Work to complete> Please pick out each line below that contains the word "pixels" and copy those lines.

Recorded data>
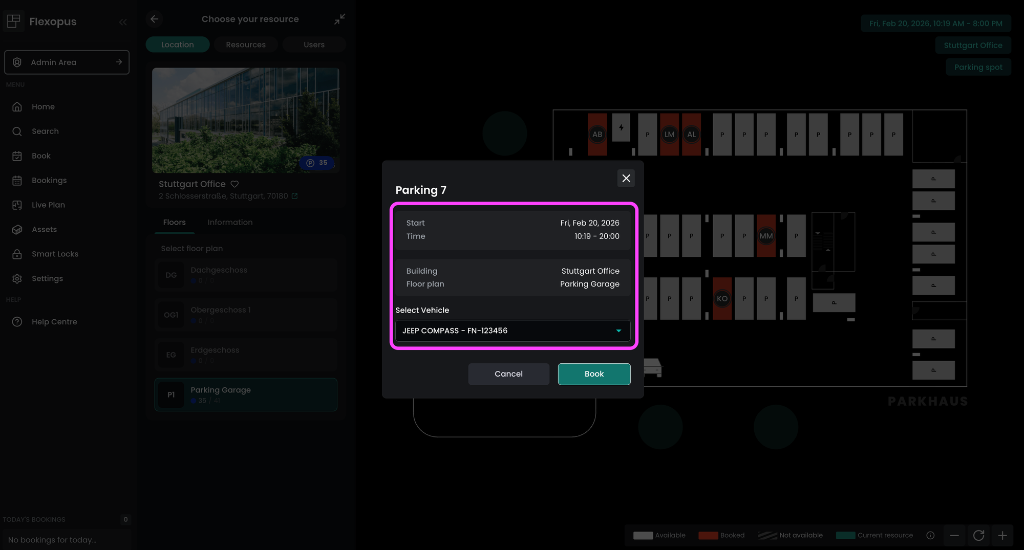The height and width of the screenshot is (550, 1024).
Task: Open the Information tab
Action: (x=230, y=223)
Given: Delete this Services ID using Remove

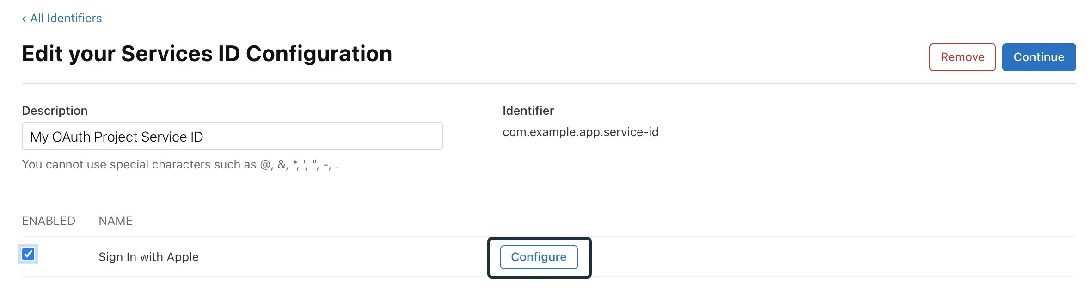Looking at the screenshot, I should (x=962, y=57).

---

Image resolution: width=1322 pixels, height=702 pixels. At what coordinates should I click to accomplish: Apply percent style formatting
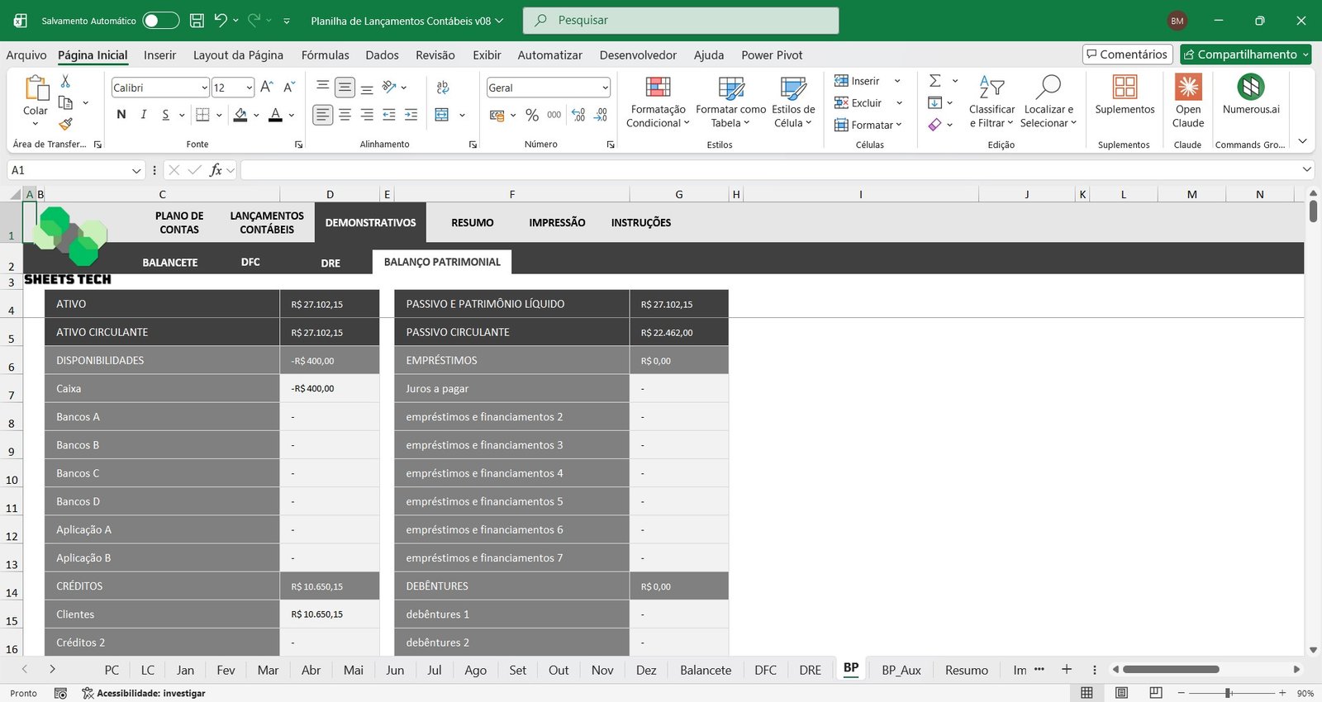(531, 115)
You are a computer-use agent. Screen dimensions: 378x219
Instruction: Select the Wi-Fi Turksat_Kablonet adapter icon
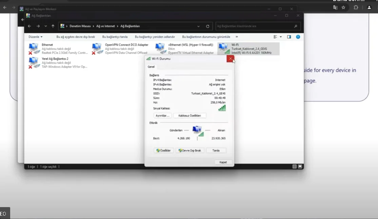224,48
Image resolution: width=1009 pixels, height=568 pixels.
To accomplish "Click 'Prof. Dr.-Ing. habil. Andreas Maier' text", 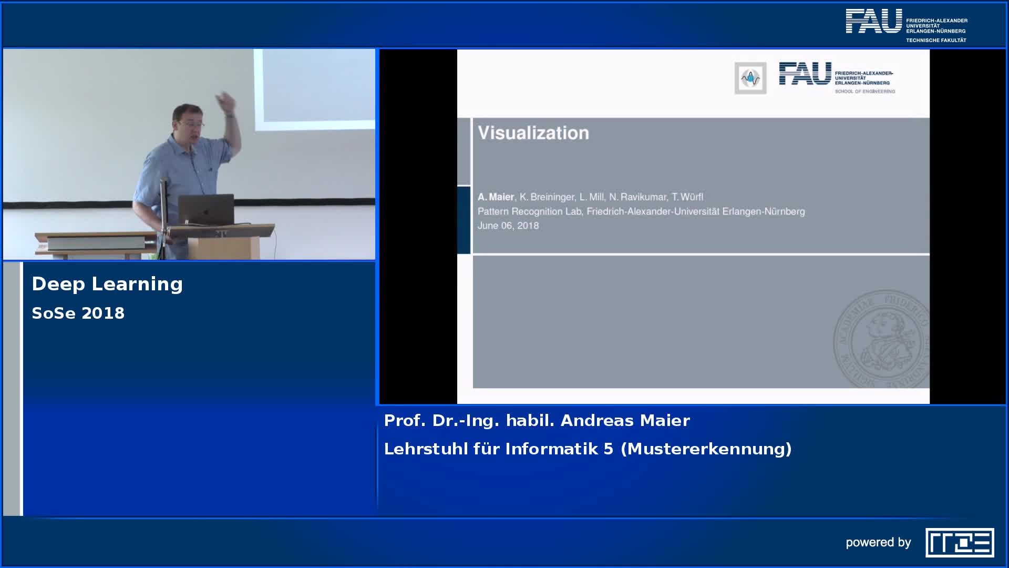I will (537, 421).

Final result>
Image resolution: width=1322 pixels, height=702 pixels. At what coordinates should I click to accomplish: Apply percent style formatting
Image resolution: width=1009 pixels, height=568 pixels.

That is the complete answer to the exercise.